Text provided:
Prayer Perspectives
- bjackson1940
- Nov 13, 1994
- 13 min read
November 13, 1994

Scripture: Luke 18:9-14
Here’s a parable, a story I think we’ve rarely done justice to. Maybe we know it too well, maybe our familiarity with it has blunted the sharp edges of it. It’s almost a tame story now and yet the more you dig into it---it’s true of all the Biblical material---the more you probe, and poke, and nose around, the more treasure you find. The problem with this story is we’ve oversimplified it...We think we know it better than we do. It’s essentially a 2 character story...and we’ve turned the characters into caricatures, essentially reduced them to stereotypes.
AND IT’S EASY TO SEE HOW IT COULD HAPPEN... time goes by, you lift it out of context, you forget the historical setting...all those things blur the vividness that was there in the beginning.
And there’s really not much plot, after all... not much happens in the story---2 men go up to the Temple to pray....and you have the contrast.
It’s neat, clear, concise...We’ve heard it all our lives, heard it preached on so often we ask ourselves what else can be said about it. Isn’t it obvious? Why spend the energy and the effort to dissect and analyze what even a child can understand at a glance?
The pompous pharisee......and the humble publican; the hypocrite..............and the holy man, the popinjay..............and the penitent, the cocky....................and the contrite; the smug.........................and the self-effacing; the stuffed shirt.....and the white hat the bad guy...................and the good guy...neat contrast, all laid out.

Work instructions:
1. Translate this sentence from the sermon into Spanish: "Maybe we know it too well, maybe our familiarity with it has blunted the sharp edges of it."
2. From the sermon, reproduce word for word the part that opens with the words containing "Scripture: Luke 18:9-14" and closes with "in the beginning.".
The material isn't needed for this work.

Recorded information:
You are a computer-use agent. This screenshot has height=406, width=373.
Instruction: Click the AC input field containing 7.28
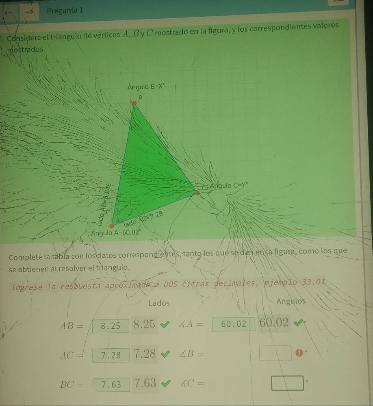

Exercise responses:
1. Quizás la conocemos demasiado bien, quizás nuestra familiaridad con ella ha embotado sus aristas afiladas.

2.
Scripture: Luke 18:9-14
Here’s a parable, a story I think we’ve rarely done justice to. Maybe we know it too well, maybe our familiarity with it has blunted the sharp edges of it. It’s almost a tame story now and yet the more you dig into it---it’s true of all the Biblical material---the more you probe, and poke, and nose around, the more treasure you find. The problem with this story is we’ve oversimplified it...We think we know it better than we do. It’s essentially a 2 character story...and we’ve turned the characters into caricatures, essentially reduced them to stereotypes.
AND IT’S EASY TO SEE HOW IT COULD HAPPEN... time goes by, you lift it out of context, you forget the historical setting...all those things blur the vividness that was there in the beginning.